- Your objective
Rewrite the portion of the material that opens with the line containing "Given: Turn on IMEs in all text boxes" and closes with the line containing "Action: pyautogui.click(x=424, y=186)" as a numbered list, one line per item, skipping any blank lines. List only those lines.

____________

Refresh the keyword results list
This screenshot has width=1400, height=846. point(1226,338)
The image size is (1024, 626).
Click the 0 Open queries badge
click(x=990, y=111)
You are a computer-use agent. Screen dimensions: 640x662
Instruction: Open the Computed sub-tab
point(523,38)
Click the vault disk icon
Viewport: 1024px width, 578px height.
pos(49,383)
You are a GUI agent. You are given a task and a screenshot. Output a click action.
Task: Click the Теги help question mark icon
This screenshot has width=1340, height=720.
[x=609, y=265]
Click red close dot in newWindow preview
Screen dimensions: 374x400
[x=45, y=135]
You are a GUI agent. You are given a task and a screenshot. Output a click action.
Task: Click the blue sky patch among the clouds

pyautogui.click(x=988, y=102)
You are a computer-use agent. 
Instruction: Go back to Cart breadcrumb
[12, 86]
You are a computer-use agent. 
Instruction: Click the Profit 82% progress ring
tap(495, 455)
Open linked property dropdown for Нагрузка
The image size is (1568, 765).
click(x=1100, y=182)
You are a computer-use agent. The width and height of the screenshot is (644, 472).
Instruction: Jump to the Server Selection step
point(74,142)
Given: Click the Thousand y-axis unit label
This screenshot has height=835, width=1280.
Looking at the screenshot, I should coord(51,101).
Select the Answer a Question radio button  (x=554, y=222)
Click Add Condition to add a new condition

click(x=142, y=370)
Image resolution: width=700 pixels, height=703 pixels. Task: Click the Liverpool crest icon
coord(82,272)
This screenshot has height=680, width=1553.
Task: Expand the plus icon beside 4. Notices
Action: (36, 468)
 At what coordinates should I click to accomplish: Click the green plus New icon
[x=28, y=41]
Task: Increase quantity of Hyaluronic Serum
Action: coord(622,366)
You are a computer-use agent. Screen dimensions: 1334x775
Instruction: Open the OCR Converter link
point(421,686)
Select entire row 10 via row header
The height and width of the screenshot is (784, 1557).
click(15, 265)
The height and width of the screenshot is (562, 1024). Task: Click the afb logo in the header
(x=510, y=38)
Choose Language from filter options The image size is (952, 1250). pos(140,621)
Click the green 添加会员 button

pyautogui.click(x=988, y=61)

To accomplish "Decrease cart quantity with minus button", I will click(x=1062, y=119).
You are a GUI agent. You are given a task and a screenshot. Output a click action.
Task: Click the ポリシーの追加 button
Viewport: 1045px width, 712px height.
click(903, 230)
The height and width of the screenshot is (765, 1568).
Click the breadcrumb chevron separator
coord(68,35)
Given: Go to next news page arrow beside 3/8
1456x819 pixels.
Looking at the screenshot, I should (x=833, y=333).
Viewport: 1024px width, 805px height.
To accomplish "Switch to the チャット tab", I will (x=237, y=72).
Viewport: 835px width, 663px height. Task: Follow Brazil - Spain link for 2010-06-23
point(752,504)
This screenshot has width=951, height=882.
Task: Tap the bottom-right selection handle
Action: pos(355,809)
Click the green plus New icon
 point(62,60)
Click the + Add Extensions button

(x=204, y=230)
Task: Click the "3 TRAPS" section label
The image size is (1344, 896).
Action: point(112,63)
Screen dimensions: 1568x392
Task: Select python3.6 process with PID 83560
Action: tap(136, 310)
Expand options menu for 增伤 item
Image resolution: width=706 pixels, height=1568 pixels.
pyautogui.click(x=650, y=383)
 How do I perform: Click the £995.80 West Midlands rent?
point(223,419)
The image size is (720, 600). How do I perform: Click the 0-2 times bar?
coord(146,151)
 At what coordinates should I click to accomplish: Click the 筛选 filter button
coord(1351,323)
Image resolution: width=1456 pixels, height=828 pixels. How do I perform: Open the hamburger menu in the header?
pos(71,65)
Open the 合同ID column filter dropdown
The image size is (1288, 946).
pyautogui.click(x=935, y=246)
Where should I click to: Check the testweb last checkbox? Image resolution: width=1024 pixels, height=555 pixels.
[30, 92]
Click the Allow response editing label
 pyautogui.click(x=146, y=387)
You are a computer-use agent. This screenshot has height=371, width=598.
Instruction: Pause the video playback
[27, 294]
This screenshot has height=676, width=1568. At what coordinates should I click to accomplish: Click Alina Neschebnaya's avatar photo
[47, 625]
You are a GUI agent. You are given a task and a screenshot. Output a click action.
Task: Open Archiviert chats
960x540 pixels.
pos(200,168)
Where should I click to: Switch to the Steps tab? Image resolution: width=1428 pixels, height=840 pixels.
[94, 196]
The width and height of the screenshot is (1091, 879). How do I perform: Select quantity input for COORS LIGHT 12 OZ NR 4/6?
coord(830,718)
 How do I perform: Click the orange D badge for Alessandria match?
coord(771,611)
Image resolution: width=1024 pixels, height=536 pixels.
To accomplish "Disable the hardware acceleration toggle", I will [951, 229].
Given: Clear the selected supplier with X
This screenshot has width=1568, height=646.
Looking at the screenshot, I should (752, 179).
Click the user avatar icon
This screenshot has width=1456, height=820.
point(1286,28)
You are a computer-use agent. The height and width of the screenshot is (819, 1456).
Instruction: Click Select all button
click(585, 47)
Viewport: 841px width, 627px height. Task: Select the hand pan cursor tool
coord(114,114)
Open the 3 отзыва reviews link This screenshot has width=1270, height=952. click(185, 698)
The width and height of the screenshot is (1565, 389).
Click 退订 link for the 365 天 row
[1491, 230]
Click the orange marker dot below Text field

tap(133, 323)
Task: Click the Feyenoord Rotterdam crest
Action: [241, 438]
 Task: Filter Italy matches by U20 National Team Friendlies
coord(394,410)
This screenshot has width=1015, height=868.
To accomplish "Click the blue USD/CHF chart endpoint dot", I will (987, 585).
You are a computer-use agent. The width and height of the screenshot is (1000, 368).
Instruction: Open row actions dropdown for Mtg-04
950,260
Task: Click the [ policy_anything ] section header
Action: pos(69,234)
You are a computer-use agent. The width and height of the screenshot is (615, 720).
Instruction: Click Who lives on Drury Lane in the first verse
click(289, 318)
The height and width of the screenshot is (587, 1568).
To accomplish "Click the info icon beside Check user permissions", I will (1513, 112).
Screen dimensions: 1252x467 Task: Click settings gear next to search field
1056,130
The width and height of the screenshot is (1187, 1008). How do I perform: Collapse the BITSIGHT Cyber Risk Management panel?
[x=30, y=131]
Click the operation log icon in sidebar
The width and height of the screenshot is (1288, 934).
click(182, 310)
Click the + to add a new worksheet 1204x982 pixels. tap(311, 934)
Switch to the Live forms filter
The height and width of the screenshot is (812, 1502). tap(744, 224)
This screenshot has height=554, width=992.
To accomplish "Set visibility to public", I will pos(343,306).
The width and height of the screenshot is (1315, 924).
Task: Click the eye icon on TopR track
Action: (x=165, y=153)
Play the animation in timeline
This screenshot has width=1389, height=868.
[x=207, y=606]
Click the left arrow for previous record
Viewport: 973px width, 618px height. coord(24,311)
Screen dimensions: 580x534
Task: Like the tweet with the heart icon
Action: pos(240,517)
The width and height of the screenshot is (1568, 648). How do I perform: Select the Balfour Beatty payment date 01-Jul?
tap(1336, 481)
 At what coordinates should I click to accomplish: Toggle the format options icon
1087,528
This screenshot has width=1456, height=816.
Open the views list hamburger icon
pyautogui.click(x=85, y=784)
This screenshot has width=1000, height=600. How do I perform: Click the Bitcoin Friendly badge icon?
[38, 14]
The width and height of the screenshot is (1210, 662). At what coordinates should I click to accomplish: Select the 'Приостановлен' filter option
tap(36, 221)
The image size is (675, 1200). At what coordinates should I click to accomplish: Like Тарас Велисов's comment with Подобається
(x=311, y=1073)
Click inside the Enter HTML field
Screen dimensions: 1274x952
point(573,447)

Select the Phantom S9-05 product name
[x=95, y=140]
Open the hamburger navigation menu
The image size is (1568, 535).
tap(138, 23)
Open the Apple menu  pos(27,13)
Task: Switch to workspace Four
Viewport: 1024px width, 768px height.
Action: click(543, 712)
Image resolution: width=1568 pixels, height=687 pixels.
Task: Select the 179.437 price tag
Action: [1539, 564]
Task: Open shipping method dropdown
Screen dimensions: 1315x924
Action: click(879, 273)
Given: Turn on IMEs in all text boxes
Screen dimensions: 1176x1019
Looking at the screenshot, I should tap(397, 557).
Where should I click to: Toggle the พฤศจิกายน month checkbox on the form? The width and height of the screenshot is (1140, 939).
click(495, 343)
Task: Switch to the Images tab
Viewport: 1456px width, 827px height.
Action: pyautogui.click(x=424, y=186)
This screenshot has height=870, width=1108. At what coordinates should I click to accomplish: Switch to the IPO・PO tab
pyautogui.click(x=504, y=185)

____________

- Full output
1. Given: Turn on IMEs in all text boxes
2. Screen dimensions: 1176x1019
3. Looking at the screenshot, I should tap(397, 557).
4. Where should I click to: Toggle the พฤศจิกายน month checkbox on the form? The width and height of the screenshot is (1140, 939).
5. click(495, 343)
6. Task: Switch to the Images tab
7. Viewport: 1456px width, 827px height.
8. Action: pyautogui.click(x=424, y=186)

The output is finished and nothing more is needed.